Hace ya un par de años, cuando la niña de los ojos del neoliberalismo latinoamericano lloró sangre, cuando cientos de jóvenes perdían sus ojos, a los que apuntaban de lleno los carabineros, Chile mostró su tejido subterráneo y sacó sus uñas, y con ellas rompió el velo. Con ellas rompió el hechizo.
Y como en las tragedias griegas, fueron los que ya no podían ver bien o se exponían a eso los que sí vieron de frente todo. Piñera era el que tenía una mujer que llamaba “alienígenas” a los que habría que cederles una pizca de privilegios. Era a los invisibles a los que el régimen quería cegar: al capitalismo acelerado le explota el inconsciente. Los invisibles son la gran metáfora fundante de esta región.

Registros almacenados:
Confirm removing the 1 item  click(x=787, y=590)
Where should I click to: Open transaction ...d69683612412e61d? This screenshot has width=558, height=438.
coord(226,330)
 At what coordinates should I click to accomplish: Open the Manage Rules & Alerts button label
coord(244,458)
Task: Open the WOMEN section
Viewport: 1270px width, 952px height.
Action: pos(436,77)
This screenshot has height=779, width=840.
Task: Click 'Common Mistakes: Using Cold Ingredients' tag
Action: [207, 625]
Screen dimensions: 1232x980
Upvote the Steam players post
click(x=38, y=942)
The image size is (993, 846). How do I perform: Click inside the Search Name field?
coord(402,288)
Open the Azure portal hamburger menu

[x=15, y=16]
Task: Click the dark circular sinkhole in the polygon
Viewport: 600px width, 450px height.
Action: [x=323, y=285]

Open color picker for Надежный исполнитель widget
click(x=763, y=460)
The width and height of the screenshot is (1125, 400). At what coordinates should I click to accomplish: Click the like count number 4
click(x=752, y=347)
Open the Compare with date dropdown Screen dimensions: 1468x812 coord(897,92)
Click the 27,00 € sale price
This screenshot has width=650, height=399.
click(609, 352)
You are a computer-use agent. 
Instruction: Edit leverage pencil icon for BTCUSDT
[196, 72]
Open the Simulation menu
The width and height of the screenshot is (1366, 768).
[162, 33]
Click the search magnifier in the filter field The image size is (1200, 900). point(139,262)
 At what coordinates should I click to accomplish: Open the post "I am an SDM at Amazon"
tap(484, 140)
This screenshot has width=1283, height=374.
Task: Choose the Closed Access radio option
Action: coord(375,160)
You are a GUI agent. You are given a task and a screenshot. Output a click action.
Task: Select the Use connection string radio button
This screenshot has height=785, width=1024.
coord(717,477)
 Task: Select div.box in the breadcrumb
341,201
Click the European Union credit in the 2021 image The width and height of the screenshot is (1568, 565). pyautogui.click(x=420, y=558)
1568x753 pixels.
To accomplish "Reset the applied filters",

**TAREA ASIGNADA:** ¿Puedes reproducir, sin cambiar nada, el fragmento del texto sobre Chile que va desde "Hace ya un par" hasta "de esta región."?

**SOLUCIÓN PROPUESTA:**
Hace ya un par de años, cuando la niña de los ojos del neoliberalismo latinoamericano lloró sangre, cuando cientos de jóvenes perdían sus ojos, a los que apuntaban de lleno los carabineros, Chile mostró su tejido subterráneo y sacó sus uñas, y con ellas rompió el velo. Con ellas rompió el hechizo.
Y como en las tragedias griegas, fueron los que ya no podían ver bien o se exponían a eso los que sí vieron de frente todo. Piñera era el que tenía una mujer que llamaba “alienígenas” a los que habría que cederles una pizca de privilegios. Era a los invisibles a los que el régimen quería cegar: al capitalismo acelerado le explota el inconsciente. Los invisibles son la gran metáfora fundante de esta región.